§ **Brief**
Reproduce every line of the material, exactly as given.

§ **Dataset extract**
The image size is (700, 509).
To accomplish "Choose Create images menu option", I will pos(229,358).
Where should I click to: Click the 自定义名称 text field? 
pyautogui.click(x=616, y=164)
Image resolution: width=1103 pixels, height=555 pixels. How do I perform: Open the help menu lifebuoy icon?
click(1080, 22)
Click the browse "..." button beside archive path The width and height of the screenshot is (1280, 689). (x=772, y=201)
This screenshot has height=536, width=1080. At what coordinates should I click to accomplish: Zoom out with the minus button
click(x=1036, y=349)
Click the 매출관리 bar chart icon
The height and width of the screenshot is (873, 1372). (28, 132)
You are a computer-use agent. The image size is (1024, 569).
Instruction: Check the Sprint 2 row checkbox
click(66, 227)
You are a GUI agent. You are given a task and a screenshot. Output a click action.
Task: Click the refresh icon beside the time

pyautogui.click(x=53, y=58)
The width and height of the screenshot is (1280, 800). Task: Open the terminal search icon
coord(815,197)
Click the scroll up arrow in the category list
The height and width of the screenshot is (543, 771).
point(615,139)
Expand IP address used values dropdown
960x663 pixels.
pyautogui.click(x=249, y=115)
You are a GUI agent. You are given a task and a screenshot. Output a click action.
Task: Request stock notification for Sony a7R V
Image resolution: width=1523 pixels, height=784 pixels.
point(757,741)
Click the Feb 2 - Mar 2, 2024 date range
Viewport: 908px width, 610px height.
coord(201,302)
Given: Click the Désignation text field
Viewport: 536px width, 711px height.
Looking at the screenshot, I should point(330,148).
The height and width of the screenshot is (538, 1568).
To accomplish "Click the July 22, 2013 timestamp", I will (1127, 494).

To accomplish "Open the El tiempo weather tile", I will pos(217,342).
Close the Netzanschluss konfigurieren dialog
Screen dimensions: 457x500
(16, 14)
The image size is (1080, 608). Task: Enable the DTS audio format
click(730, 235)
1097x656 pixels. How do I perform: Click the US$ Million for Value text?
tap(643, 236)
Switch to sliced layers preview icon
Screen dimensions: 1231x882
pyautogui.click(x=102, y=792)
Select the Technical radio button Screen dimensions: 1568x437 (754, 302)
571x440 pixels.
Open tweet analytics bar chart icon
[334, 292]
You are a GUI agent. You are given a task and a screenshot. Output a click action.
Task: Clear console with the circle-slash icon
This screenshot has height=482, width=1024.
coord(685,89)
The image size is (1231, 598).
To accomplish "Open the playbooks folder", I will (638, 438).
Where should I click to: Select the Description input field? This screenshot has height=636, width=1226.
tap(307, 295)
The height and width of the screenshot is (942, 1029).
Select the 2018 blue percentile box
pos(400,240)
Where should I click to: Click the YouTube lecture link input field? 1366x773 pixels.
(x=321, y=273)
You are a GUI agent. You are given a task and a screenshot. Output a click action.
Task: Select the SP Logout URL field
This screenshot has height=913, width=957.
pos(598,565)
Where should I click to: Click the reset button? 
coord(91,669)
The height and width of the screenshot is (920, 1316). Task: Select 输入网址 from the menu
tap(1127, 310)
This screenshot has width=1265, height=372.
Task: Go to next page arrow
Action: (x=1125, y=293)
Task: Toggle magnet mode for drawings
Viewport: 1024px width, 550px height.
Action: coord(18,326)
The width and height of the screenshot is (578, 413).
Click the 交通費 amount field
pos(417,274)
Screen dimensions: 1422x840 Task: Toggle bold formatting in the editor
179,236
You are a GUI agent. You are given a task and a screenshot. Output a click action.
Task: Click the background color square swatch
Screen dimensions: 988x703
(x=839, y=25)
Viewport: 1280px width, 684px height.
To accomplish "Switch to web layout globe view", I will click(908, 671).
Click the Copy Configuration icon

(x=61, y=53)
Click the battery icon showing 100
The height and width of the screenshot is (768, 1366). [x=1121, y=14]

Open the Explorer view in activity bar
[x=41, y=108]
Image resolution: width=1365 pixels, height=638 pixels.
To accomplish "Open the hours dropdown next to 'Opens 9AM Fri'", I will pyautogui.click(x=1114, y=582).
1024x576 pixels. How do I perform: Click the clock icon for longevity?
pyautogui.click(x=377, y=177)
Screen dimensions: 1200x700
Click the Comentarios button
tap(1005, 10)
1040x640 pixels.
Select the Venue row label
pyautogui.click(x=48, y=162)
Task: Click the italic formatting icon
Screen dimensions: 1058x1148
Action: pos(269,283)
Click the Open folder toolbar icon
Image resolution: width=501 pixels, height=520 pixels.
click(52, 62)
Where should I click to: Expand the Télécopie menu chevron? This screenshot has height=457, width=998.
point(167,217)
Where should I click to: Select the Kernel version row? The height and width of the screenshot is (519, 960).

§ **Written solution**
The image size is (700, 509).
To accomplish "Choose Create images menu option", I will pos(229,358).
Where should I click to: Click the 自定义名称 text field? 
pyautogui.click(x=616, y=164)
Image resolution: width=1103 pixels, height=555 pixels. How do I perform: Open the help menu lifebuoy icon?
click(1080, 22)
Click the browse "..." button beside archive path The width and height of the screenshot is (1280, 689). (x=772, y=201)
This screenshot has height=536, width=1080. At what coordinates should I click to accomplish: Zoom out with the minus button
click(x=1036, y=349)
Click the 매출관리 bar chart icon
The height and width of the screenshot is (873, 1372). (28, 132)
You are a computer-use agent. The image size is (1024, 569).
Instruction: Check the Sprint 2 row checkbox
click(66, 227)
You are a GUI agent. You are given a task and a screenshot. Output a click action.
Task: Click the refresh icon beside the time

pyautogui.click(x=53, y=58)
The width and height of the screenshot is (1280, 800). Task: Open the terminal search icon
coord(815,197)
Click the scroll up arrow in the category list
The height and width of the screenshot is (543, 771).
point(615,139)
Expand IP address used values dropdown
960x663 pixels.
pyautogui.click(x=249, y=115)
You are a GUI agent. You are given a task and a screenshot. Output a click action.
Task: Request stock notification for Sony a7R V
Image resolution: width=1523 pixels, height=784 pixels.
point(757,741)
Click the Feb 2 - Mar 2, 2024 date range
Viewport: 908px width, 610px height.
coord(201,302)
Given: Click the Désignation text field
Viewport: 536px width, 711px height.
Looking at the screenshot, I should point(330,148).
The height and width of the screenshot is (538, 1568).
To accomplish "Click the July 22, 2013 timestamp", I will (1127, 494).

To accomplish "Open the El tiempo weather tile", I will pos(217,342).
Close the Netzanschluss konfigurieren dialog
Screen dimensions: 457x500
(16, 14)
The image size is (1080, 608). Task: Enable the DTS audio format
click(730, 235)
1097x656 pixels. How do I perform: Click the US$ Million for Value text?
tap(643, 236)
Switch to sliced layers preview icon
Screen dimensions: 1231x882
pyautogui.click(x=102, y=792)
Select the Technical radio button Screen dimensions: 1568x437 (754, 302)
571x440 pixels.
Open tweet analytics bar chart icon
[334, 292]
You are a GUI agent. You are given a task and a screenshot. Output a click action.
Task: Clear console with the circle-slash icon
This screenshot has height=482, width=1024.
coord(685,89)
The image size is (1231, 598).
To accomplish "Open the playbooks folder", I will (638, 438).
Where should I click to: Select the Description input field? This screenshot has height=636, width=1226.
tap(307, 295)
The height and width of the screenshot is (942, 1029).
Select the 2018 blue percentile box
pos(400,240)
Where should I click to: Click the YouTube lecture link input field? 1366x773 pixels.
(x=321, y=273)
You are a GUI agent. You are given a task and a screenshot. Output a click action.
Task: Select the SP Logout URL field
This screenshot has height=913, width=957.
pos(598,565)
Where should I click to: Click the reset button? 
coord(91,669)
The height and width of the screenshot is (920, 1316). Task: Select 输入网址 from the menu
tap(1127, 310)
This screenshot has width=1265, height=372.
Task: Go to next page arrow
Action: (x=1125, y=293)
Task: Toggle magnet mode for drawings
Viewport: 1024px width, 550px height.
Action: coord(18,326)
The width and height of the screenshot is (578, 413).
Click the 交通費 amount field
pos(417,274)
Screen dimensions: 1422x840 Task: Toggle bold formatting in the editor
179,236
You are a GUI agent. You are given a task and a screenshot. Output a click action.
Task: Click the background color square swatch
Screen dimensions: 988x703
(x=839, y=25)
Viewport: 1280px width, 684px height.
To accomplish "Switch to web layout globe view", I will click(908, 671).
Click the Copy Configuration icon

(x=61, y=53)
Click the battery icon showing 100
The height and width of the screenshot is (768, 1366). [x=1121, y=14]

Open the Explorer view in activity bar
[x=41, y=108]
Image resolution: width=1365 pixels, height=638 pixels.
To accomplish "Open the hours dropdown next to 'Opens 9AM Fri'", I will pyautogui.click(x=1114, y=582).
1024x576 pixels. How do I perform: Click the clock icon for longevity?
pyautogui.click(x=377, y=177)
Screen dimensions: 1200x700
Click the Comentarios button
tap(1005, 10)
1040x640 pixels.
Select the Venue row label
pyautogui.click(x=48, y=162)
Task: Click the italic formatting icon
Screen dimensions: 1058x1148
Action: pos(269,283)
Click the Open folder toolbar icon
Image resolution: width=501 pixels, height=520 pixels.
click(52, 62)
Where should I click to: Expand the Télécopie menu chevron? This screenshot has height=457, width=998.
point(167,217)
Where should I click to: Select the Kernel version row? The height and width of the screenshot is (519, 960).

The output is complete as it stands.